Top of Data for this exercise
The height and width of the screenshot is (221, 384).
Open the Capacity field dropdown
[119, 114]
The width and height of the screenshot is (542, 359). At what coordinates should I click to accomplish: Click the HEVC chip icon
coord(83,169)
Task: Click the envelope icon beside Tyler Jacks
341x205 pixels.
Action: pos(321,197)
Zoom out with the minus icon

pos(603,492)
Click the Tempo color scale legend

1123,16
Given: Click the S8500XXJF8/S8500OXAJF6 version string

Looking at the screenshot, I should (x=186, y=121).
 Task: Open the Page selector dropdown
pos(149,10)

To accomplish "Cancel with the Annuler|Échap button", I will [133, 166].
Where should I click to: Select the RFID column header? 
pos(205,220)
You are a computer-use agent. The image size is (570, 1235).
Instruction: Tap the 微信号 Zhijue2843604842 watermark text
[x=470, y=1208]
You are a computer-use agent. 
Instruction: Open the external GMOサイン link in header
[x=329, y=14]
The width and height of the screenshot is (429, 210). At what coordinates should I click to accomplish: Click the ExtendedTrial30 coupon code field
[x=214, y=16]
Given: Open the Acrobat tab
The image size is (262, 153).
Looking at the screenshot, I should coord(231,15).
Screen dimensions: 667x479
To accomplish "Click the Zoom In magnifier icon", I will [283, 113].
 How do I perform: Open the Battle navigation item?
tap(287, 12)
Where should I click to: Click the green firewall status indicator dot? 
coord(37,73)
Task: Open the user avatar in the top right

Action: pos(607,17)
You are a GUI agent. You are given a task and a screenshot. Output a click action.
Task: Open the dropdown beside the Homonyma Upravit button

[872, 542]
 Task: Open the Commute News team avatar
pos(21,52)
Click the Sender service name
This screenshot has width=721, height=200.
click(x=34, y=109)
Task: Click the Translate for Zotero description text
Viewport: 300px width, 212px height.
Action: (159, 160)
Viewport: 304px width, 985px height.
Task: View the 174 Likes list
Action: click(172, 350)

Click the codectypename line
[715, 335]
Bottom of Data for this exercise
_Instructions for the task_
Each entry shown above should be transcribed exactly as written.

_Solution below_
The height and width of the screenshot is (221, 384).
Open the Capacity field dropdown
[119, 114]
The width and height of the screenshot is (542, 359). At what coordinates should I click to accomplish: Click the HEVC chip icon
coord(83,169)
Task: Click the envelope icon beside Tyler Jacks
341x205 pixels.
Action: pos(321,197)
Zoom out with the minus icon

pos(603,492)
Click the Tempo color scale legend

1123,16
Given: Click the S8500XXJF8/S8500OXAJF6 version string

Looking at the screenshot, I should (x=186, y=121).
 Task: Open the Page selector dropdown
pos(149,10)

To accomplish "Cancel with the Annuler|Échap button", I will [133, 166].
Where should I click to: Select the RFID column header? 
pos(205,220)
You are a computer-use agent. The image size is (570, 1235).
Instruction: Tap the 微信号 Zhijue2843604842 watermark text
[x=470, y=1208]
You are a computer-use agent. 
Instruction: Open the external GMOサイン link in header
[x=329, y=14]
The width and height of the screenshot is (429, 210). At what coordinates should I click to accomplish: Click the ExtendedTrial30 coupon code field
[x=214, y=16]
Given: Open the Acrobat tab
The image size is (262, 153).
Looking at the screenshot, I should coord(231,15).
Screen dimensions: 667x479
To accomplish "Click the Zoom In magnifier icon", I will [283, 113].
 How do I perform: Open the Battle navigation item?
tap(287, 12)
Where should I click to: Click the green firewall status indicator dot? 
coord(37,73)
Task: Open the user avatar in the top right

Action: pos(607,17)
You are a GUI agent. You are given a task and a screenshot. Output a click action.
Task: Open the dropdown beside the Homonyma Upravit button

[872, 542]
 Task: Open the Commute News team avatar
pos(21,52)
Click the Sender service name
This screenshot has width=721, height=200.
click(x=34, y=109)
Task: Click the Translate for Zotero description text
Viewport: 300px width, 212px height.
Action: (159, 160)
Viewport: 304px width, 985px height.
Task: View the 174 Likes list
Action: click(172, 350)

Click the codectypename line
[715, 335]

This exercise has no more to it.